The New Film Couldn't Be Stranger Than the Science Fiction Psychological Drama It's Adapted From
Greek avant-garde director Yorgos Lanthimos is known for highly unusual movies. His unique screenplays are weird, such as The Lobster, where unattached individuals need to find love or else be being turned into animals. In adapting existing material, he often selects original works that’s pretty odd as well — stranger, perhaps, than his adaptation of it. This proved true for last year's Poor Things, an adaptation of Alasdair Gray’s delightfully aberrant novel, an empowering, open-minded reimagining of Frankenstein. The director's adaptation is effective, but partially, his specific style of weirdness and the author's neutralize one another.
His New Adaptation
Lanthimos’ next pick to interpret similarly emerged from unexpected territory. The source text for Bugonia, his newest team-up with acclaimed performer Emma Stone, was 2004’s Save the Green Planet!, a bewildering Korean mix of styles of sci-fi, dark humor, terror, irony, psychological thriller, and cop drama. The movie is odd not primarily due to its subject matter — though that is far from normal — rather because of the wild intensity of its atmosphere and storytelling style.
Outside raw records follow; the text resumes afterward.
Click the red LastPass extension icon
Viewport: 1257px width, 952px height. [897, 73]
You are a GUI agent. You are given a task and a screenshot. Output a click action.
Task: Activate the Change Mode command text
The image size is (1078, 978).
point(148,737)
It's an insane journey.
The Burst of Korean Film
There must have been a certain energy in South Korea at the start of the millennium. Save the Green Planet!, the work of Jang Joon-hwan, belonged to a surge of audacious in style, boundary-pushing movies by emerging talents of filmmakers like Bong Joon Ho and Park Chan-wook. It debuted the same year as the director's Memories of Murder and the filmmaker's Oldboy. Save the Green Planet! isn’t on the same level as those celebrated works, but there are similarities with them: extreme violence, dark comedy, pointed observations, and bending rules.
The Plot Unfolds
Save the Green Planet! is about a troubled protagonist who captures a chemical-company executive, convinced he is a being from the planet Andromeda, plotting an attack. Initially, this concept is presented as slapstick humor, and the young man, Lee Byeong-gu (the performer known for Park’s Joint Security Area and Sympathy for Mr. Vengeance), comes across as a lovably deluded fool. Alongside his naive circus-performer girlfriend Su-ni (the star) sport black PVC ponchos and absurd helmets adorned with mental shields, and wield menthol rub for defense. However, they manage in abducting inebriated businessman Kang Man-shik (Baek Yun-shik) and transporting him to Byeong-gu’s remote property, a makeshift laboratory assembled on an old mine amid the hills, home to his apiary.
A Descent into Darkness
From this point, the film veers quickly into increasingly disturbing. Lee fastens Kang to a budget-Cronenberg torture chair and physically abuses him while ranting bizarre plots, eventually driving the gentle Su-ni away. However, Kang isn't helpless; powered only by the conviction of his elevated status, he can and will to undergo terrifying trials to attempt an exit and exert power over the clearly unwell kidnapper. At the same time, a notably inept investigation to find the criminal begins. The officers' incompetence and incompetence recalls Memories of Murder, though it may not be as deliberate in a film with plotting that comes off as rushed and unrehearsed.
Constant Shifts
Save the Green Planet! just keeps barrelling onward, fueled by its wild momentum, breaking rules underfoot, even when one would assume it to find stability or lose energy. At moments it appears to be a drama about mental health and overmedication; sometimes it’s a metaphorical narrative regarding the indifference of corporate culture; alternately it serves as a claustrophobic thriller or an incompetent police story. Director Jang maintains a consistent degree of hysterical commitment throughout, and the performer is excellent, although Lee Byeong-gu keeps morphing between wise seer, lovable weirdo, and terrifying psycho depending on the narrative's fluidity across style, angle, and events. One could argue it's by design, not a flaw, but it can be rather bewildering.
Purposeful Chaos
It's plausible Jang aimed to confuse viewers, of course. Similar to numerous Korean films from that era, Save the Green Planet! draws energy from a gleeful, maximalist disrespect for genre limits on one side, and a quite sincere anger about human cruelty in another respect. It stands as a loud proclamation of a culture establishing its international presence during emerging financial and social changes. One can look forward to observe how Lanthimos views the original plot through a modern Western lens — perhaps, a contrasting viewpoint.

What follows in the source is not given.